→ **SELECTED TEXT**
********
We came across the Richards family via instagram when we were planning a trip to Spain and Emily gave us a lot of great tips for things to enjoy in Barcelona. The Richards are a family of five currently living in Madrid who love to travel and explore. The youngest member of the Richards family, Ben, has Down syndrome and one of their family’s goals with traveling and sharing their story on social media is to show the world that a disability like Down syndrome is something to be celebrated and enjoyed. We are so excited to introduce you to this awesome family. You can follow them on Instagram at @eminthemoment or on their blog Life at the Moment.

1. Tell us about your family. 

We have three boys, Parker (10), Emmett (8) and Ben (5).  My husband, Todd, and I met in college and after finishing school we moved to the East coast.  Both of us grew up on the West coast and wanted to try somewhere new.  We bought our first home in Raleigh, North Carolina, and spent eight years there.  We loved every minute of it, but always knew we wanted to live abroad at some point and kept our ears open for the right opportunity.
********
→ **WORK INSTRUCTIONS**
1. From the Richards family profile, quote the passage between "We came across" and "us about your family.", inclusive.
2. List every first name of a person that appears in the Richards family profile.
3. According to the Richards family profile, how many years did the family spend in Raleigh, North Carolina?

→ **GIVEN INFORMATION**
********
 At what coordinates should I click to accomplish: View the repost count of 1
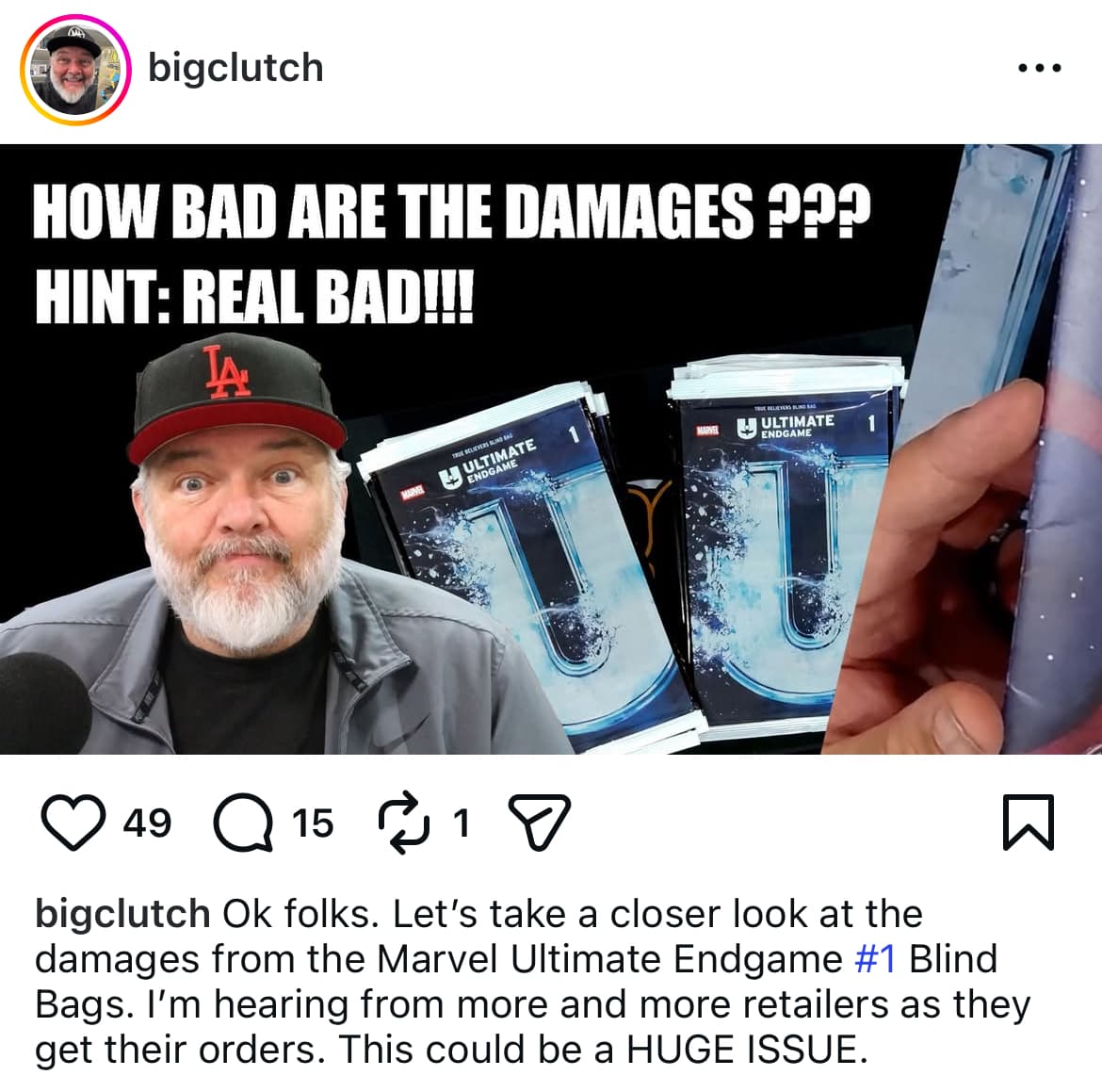461,823
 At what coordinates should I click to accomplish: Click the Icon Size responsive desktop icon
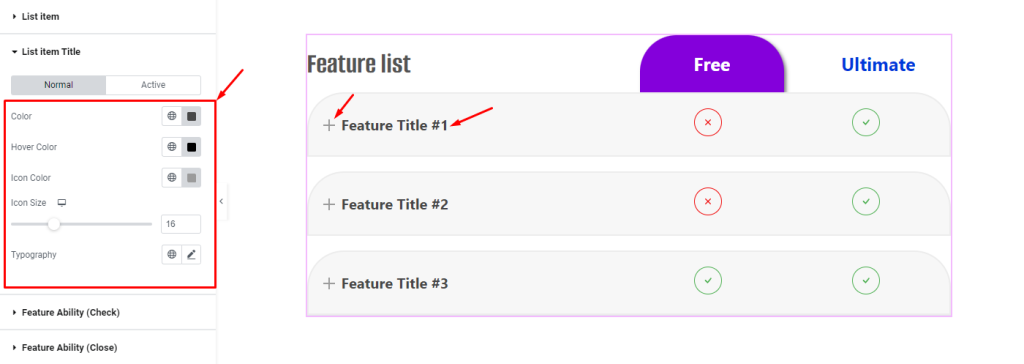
********
→ **ANSWER LIST**
1.
We came across the Richards family via instagram when we were planning a trip to Spain and Emily gave us a lot of great tips for things to enjoy in Barcelona. The Richards are a family of five currently living in Madrid who love to travel and explore. The youngest member of the Richards family, Ben, has Down syndrome and one of their family’s goals with traveling and sharing their story on social media is to show the world that a disability like Down syndrome is something to be celebrated and enjoyed. We are so excited to introduce you to this awesome family. You can follow them on Instagram at @eminthemoment or on their blog Life at the Moment.

1. Tell us about your family.

2. Emily, Ben, Parker, Emmett, Todd

3. Eight years.